STORED ROWS:
#####

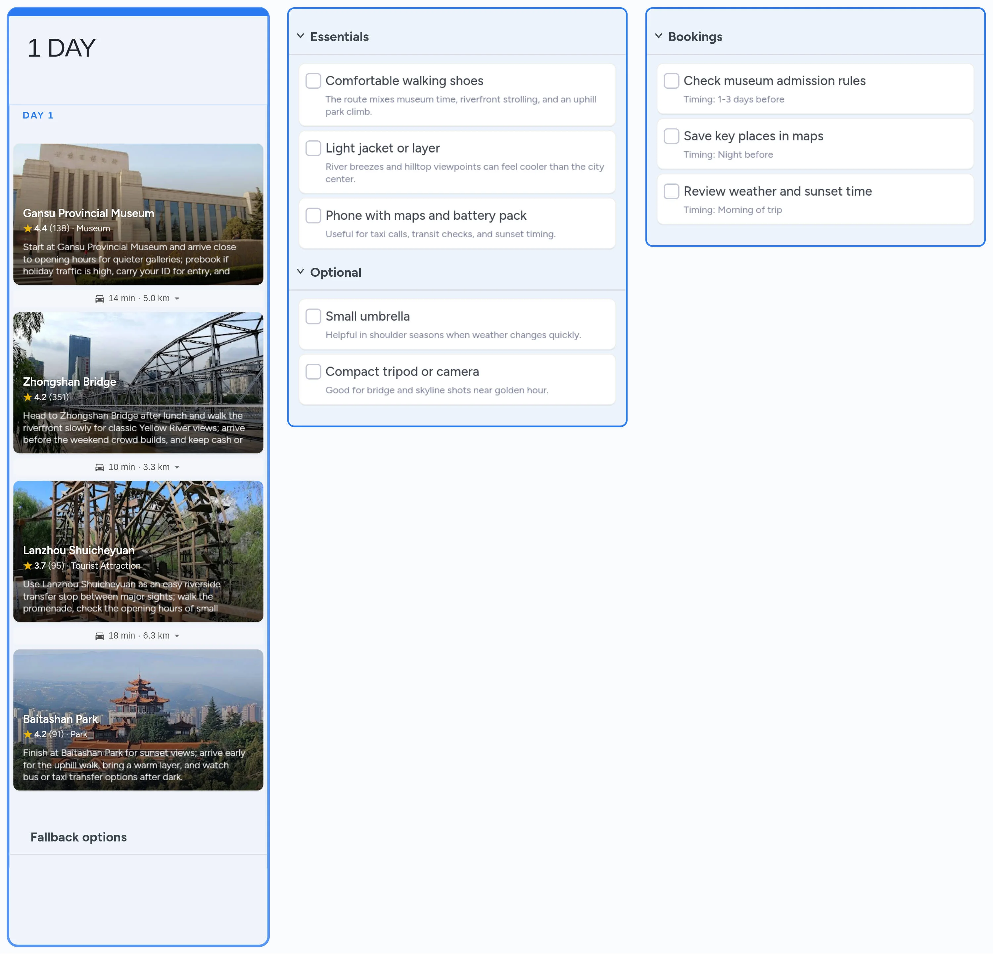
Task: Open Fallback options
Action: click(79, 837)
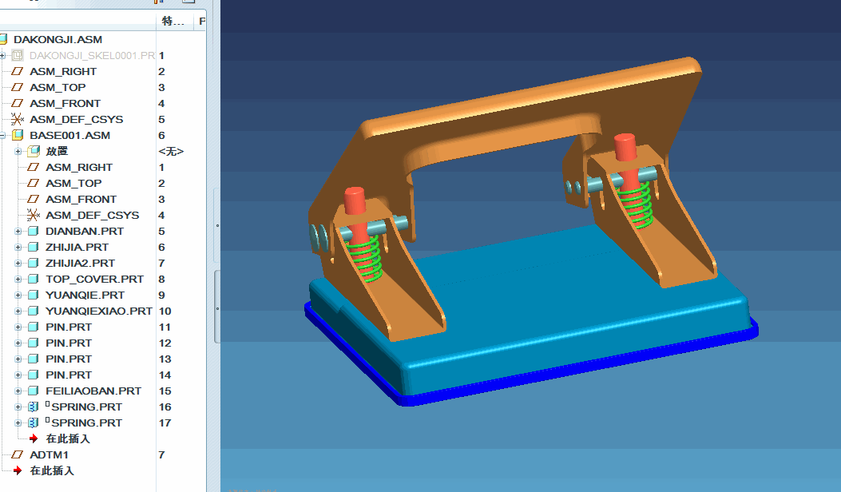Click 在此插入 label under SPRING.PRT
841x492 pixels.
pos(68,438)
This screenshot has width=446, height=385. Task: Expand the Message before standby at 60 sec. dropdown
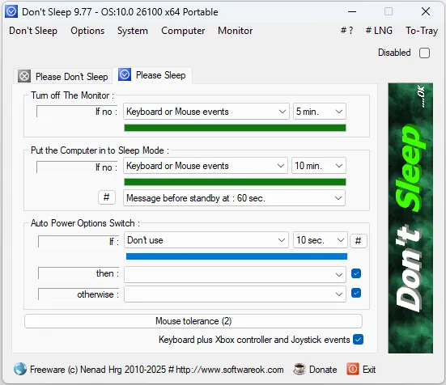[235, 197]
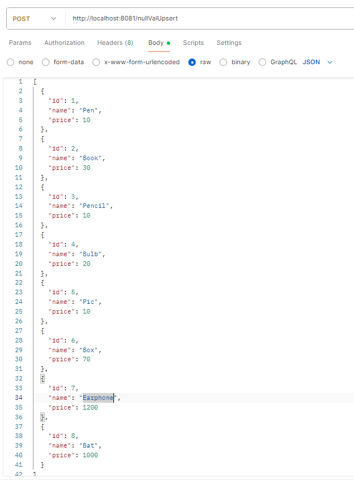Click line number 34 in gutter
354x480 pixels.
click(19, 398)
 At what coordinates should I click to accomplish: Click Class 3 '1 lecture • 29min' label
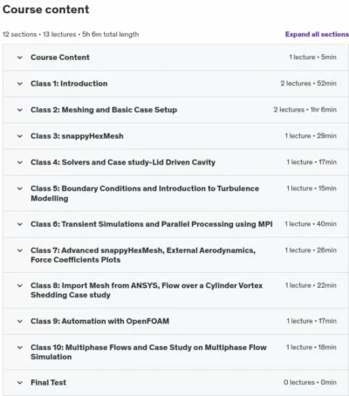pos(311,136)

#####

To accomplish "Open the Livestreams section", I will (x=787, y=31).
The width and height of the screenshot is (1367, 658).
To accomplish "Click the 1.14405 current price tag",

#####

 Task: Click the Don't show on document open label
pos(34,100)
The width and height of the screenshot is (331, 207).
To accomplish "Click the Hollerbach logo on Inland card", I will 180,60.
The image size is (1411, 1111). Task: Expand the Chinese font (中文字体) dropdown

#####

TASK STATEMENT: Format the part of the items that opens with the line containing "This screenshot has" and closes with the line containing "pos(311,136)" as a numbered list, skipping blank lines and leaving out the pictures.

WORKED SOLUTION:
1. This screenshot has width=446, height=385. Task: Expand the Message before standby at 60 sec. dropdown
2. [235, 197]
3. Click line number 34 in gutter
4. 354x480 pixels.
5. click(19, 398)
6.  At what coordinates should I click to accomplish: Click Class 3 '1 lecture • 29min' label
7. pos(311,136)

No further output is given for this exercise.